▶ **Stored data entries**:
--------
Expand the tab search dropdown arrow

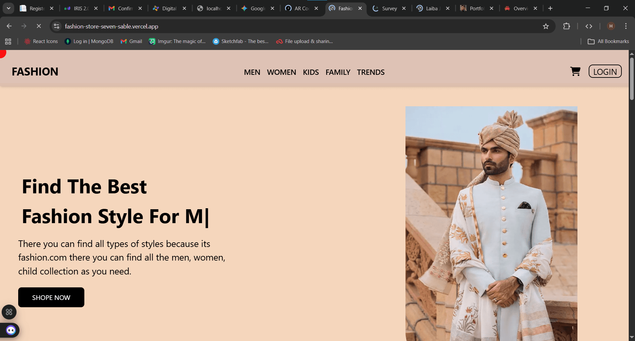pos(9,8)
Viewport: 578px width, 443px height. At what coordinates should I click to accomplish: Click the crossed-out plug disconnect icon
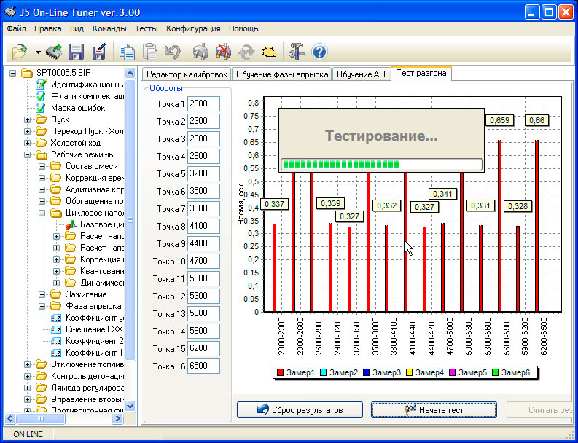coord(223,52)
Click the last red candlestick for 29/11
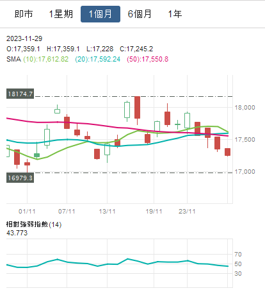The width and height of the screenshot is (265, 295). [x=227, y=152]
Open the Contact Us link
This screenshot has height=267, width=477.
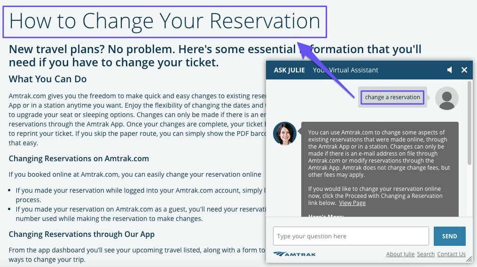tap(451, 254)
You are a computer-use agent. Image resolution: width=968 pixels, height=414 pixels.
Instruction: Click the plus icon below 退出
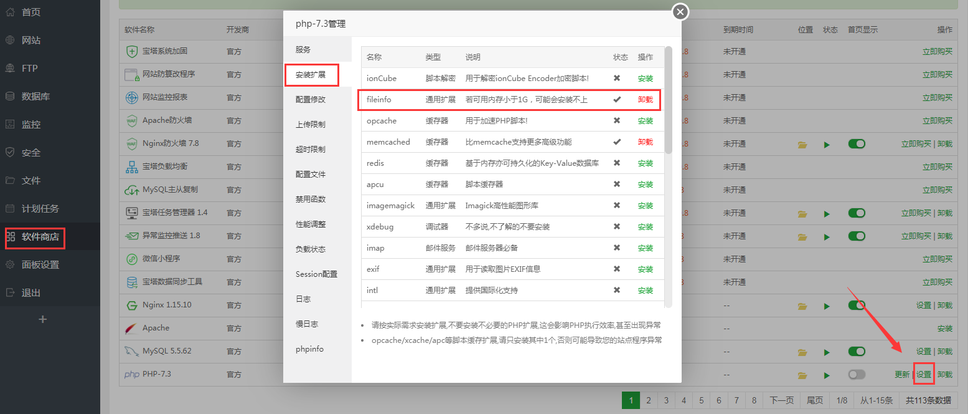point(42,319)
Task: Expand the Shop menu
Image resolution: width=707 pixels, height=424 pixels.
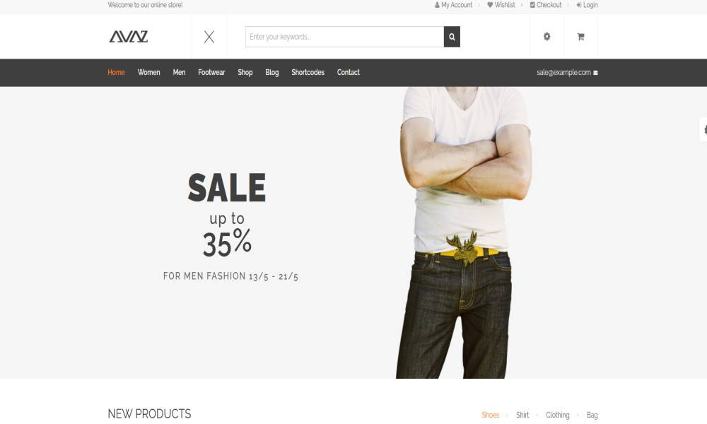Action: [x=245, y=73]
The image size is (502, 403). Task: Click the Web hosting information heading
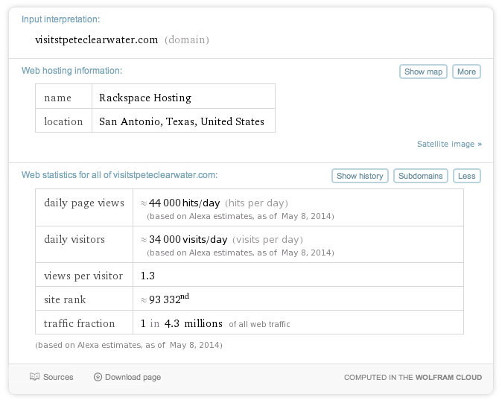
--------
In the lines above, spot each one that contains the word "Task" and copy it.

▶ **Solution to this exercise**:
Task: Expand the Shop menu
The image size is (502, 403). Task: Click the Web hosting information heading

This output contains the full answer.